We build a computational model of how humans actively infer hidden rules by doing experiments. The basic principles behind the model is that, even if the rule is deterministic, the learner considers a broader space of fuzzy probabilistic rules, which it represents in natural language, and updates its hypotheses online after each experiment according to approximately Bayesian principles. In the same framework we also model experiment design according to information-theoretic criteria. We find that the combination of these three principles — explicit hypotheses, probabilistic rules, and online updates — can explain human performance on a Zendo-style task, and that removing any of these components leaves the model unable to account for the data.
Expert Commentary: Understanding Human Inference of Hidden Rules
In this article, the authors present a computational model that aims to explain how humans actively infer hidden rules by conducting experiments. The key principles that underlie this model include the consideration of a broader space of fuzzy probabilistic rules, representation of these rules in natural language, and the updating of hypotheses after each experiment using approximately Bayesian principles.
The multi-disciplinary nature of the concepts discussed in this content is noteworthy. The model presented here combines elements of psychology, linguistics, and information theory to provide insights into human performance on a Zendo-style task.
The Role of Explicit Hypotheses
One crucial aspect of the proposed model is the inclusion of explicit hypotheses. By incorporating this element, the learner becomes more capable of actively and consciously formulating expectations about the hidden rules governing a particular task. This aligns with our understanding of human cognitive processes, where individuals tend to generate hypotheses to make sense of their environment.
Probabilistic Rules and Fuzzy Spaces
Another essential aspect explored in this model is the consideration of a broader space of probabilistic rules. While the underlying rule may be deterministic, allowing for probabilistic variations enables the learner to capture the inherent uncertainty present in many real-world scenarios. By representing these fuzzy probabilistic rules, the model captures the essence of human cognition, which often deals with imperfect information and varying degrees of certainty.

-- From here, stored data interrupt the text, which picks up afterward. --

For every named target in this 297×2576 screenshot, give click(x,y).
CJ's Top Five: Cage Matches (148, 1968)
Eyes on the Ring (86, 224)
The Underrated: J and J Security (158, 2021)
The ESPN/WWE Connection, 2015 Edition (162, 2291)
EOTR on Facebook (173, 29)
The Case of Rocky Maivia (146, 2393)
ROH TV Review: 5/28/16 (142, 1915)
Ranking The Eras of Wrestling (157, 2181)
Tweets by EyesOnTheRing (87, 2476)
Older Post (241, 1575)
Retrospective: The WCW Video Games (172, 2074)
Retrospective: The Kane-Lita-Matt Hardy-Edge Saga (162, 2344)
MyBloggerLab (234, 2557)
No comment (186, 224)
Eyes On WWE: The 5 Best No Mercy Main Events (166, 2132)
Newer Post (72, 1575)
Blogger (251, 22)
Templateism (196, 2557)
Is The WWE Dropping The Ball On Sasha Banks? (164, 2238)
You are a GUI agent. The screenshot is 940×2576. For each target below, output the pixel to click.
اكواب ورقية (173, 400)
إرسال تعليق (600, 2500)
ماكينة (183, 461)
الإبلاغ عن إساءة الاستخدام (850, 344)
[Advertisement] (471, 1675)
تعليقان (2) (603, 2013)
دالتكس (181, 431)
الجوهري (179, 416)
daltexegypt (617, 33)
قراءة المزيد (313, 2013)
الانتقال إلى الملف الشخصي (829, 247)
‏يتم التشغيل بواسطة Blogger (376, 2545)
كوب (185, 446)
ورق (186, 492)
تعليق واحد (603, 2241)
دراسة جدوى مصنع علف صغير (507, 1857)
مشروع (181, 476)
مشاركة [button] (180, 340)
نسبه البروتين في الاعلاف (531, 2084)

Online Updates and Bayesian Principles
The model proposed in this article also emphasizes the importance of online updates based on Bayesian principles. By continuously revising hypotheses after each experiment or new piece of information, the learner can refine their understanding and improve their performance over time. This iterative process mirrors human learning, where individuals update their beliefs and expectations as they acquire new evidence.

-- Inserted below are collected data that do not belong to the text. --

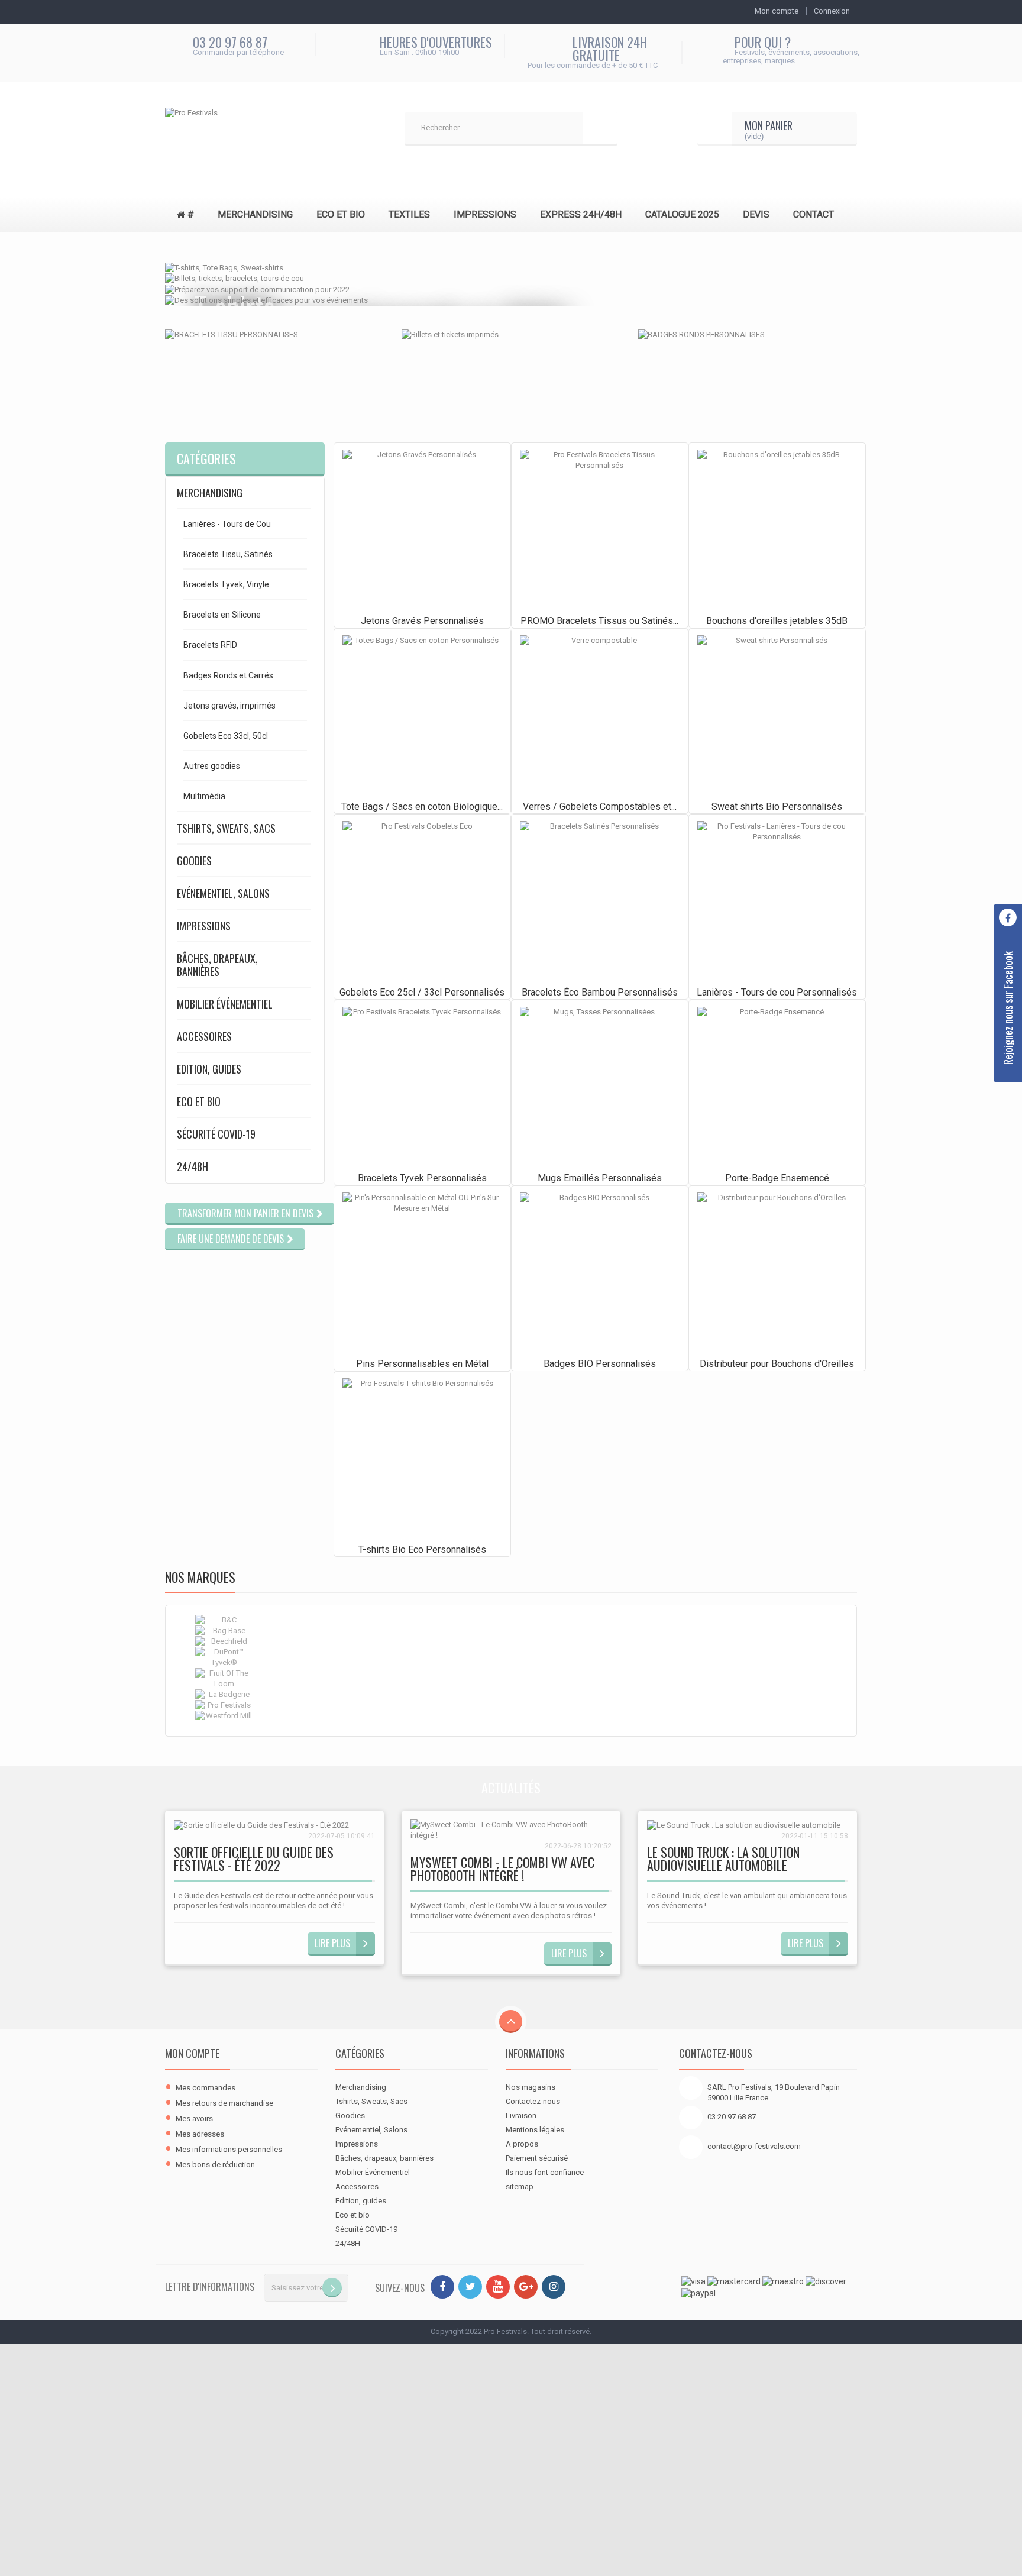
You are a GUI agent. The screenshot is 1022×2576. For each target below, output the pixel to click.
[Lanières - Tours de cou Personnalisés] (777, 901)
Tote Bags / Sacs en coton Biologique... (422, 806)
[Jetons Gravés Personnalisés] (422, 529)
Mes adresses (200, 2133)
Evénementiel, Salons (223, 893)
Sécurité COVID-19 (216, 1134)
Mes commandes (205, 2087)
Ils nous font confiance (545, 2172)
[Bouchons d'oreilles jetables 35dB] (777, 529)
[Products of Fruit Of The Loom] (511, 1678)
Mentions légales (535, 2129)
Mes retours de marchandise (224, 2103)
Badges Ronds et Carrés (228, 675)
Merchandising (209, 492)
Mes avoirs (194, 2118)
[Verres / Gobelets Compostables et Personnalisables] (599, 715)
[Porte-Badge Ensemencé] (777, 1086)
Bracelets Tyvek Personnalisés (422, 1178)
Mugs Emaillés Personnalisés (600, 1178)
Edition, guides (209, 1069)
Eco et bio (199, 1101)
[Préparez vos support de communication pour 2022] (257, 289)
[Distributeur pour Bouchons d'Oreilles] (777, 1272)
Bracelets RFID (210, 644)
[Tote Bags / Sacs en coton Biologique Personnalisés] (422, 715)
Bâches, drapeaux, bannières (217, 965)
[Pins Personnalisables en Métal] (422, 1272)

Overall, the combination of explicit hypotheses, probabilistic rules, and online updates provides a comprehensive framework for understanding human inference of hidden rules. Removing any of these components from the model would result in an inability to account for the data, highlighting their interdependence in explaining human performance on tasks such as the Zendo-style task.
This research serves as a valuable contribution to the field, bridging various disciplines to shed light on the intricate processes involved in human inference. By incorporating psychological, linguistic, and information-theoretic perspectives, this model provides a solid foundation for future studies exploring similar phenomena and further advancing our understanding of human cognition.